# PROBLEM REQUIREMENTS
The line containing "The height and" and every line after it, through the end of the material: copy these exactly and nothing else, leaving pictures out.

# DATASET EXTRACT
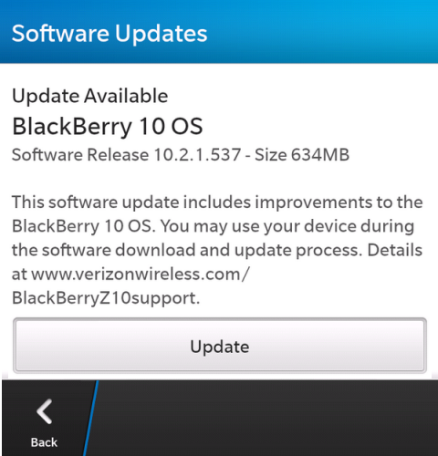Image resolution: width=438 pixels, height=456 pixels.
Task: Open the www.verizonwireless.com/ link
Action: [x=141, y=275]
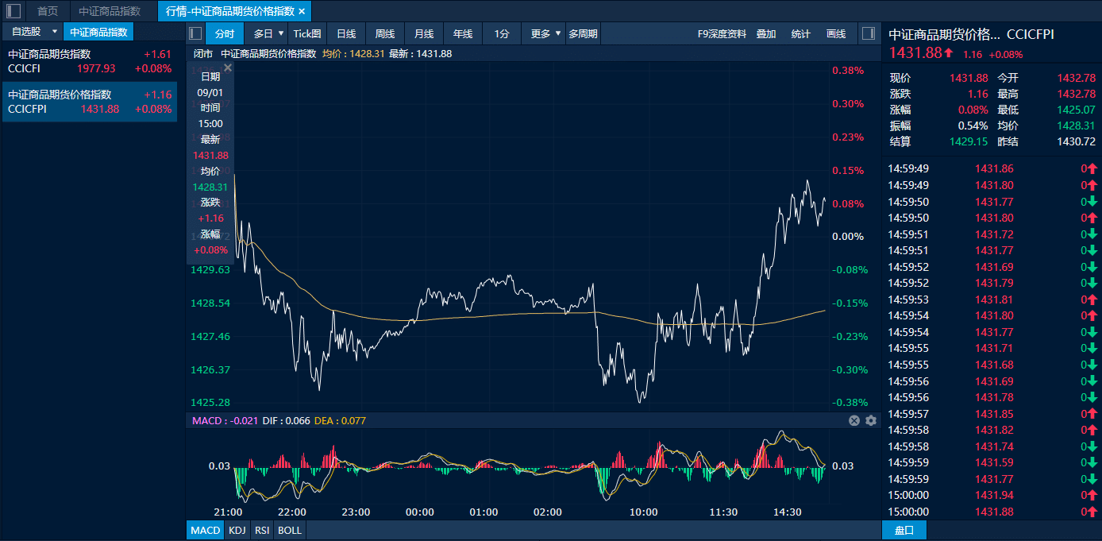Toggle the left sidebar panel icon

[13, 11]
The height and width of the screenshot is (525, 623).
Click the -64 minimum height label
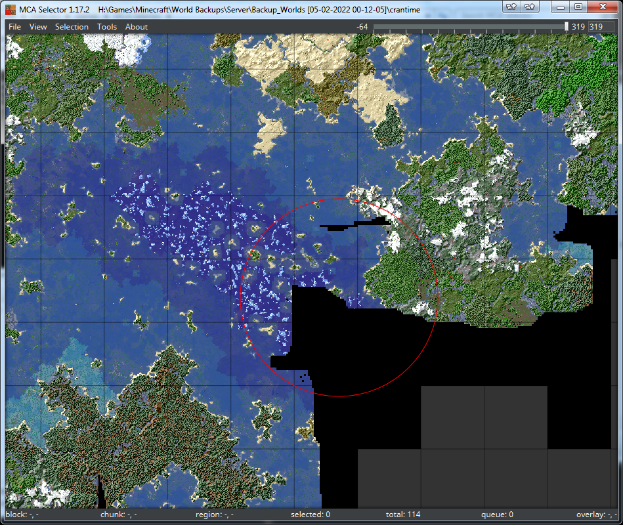[x=362, y=27]
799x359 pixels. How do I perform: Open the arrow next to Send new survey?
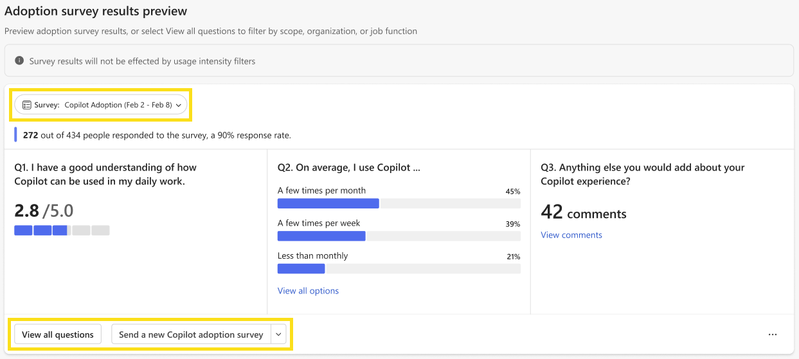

# SOLUTION BELOW
The height and width of the screenshot is (525, 623).
Click the -64 minimum height label
[x=362, y=27]
799x359 pixels. How do I perform: Open the arrow next to Send new survey?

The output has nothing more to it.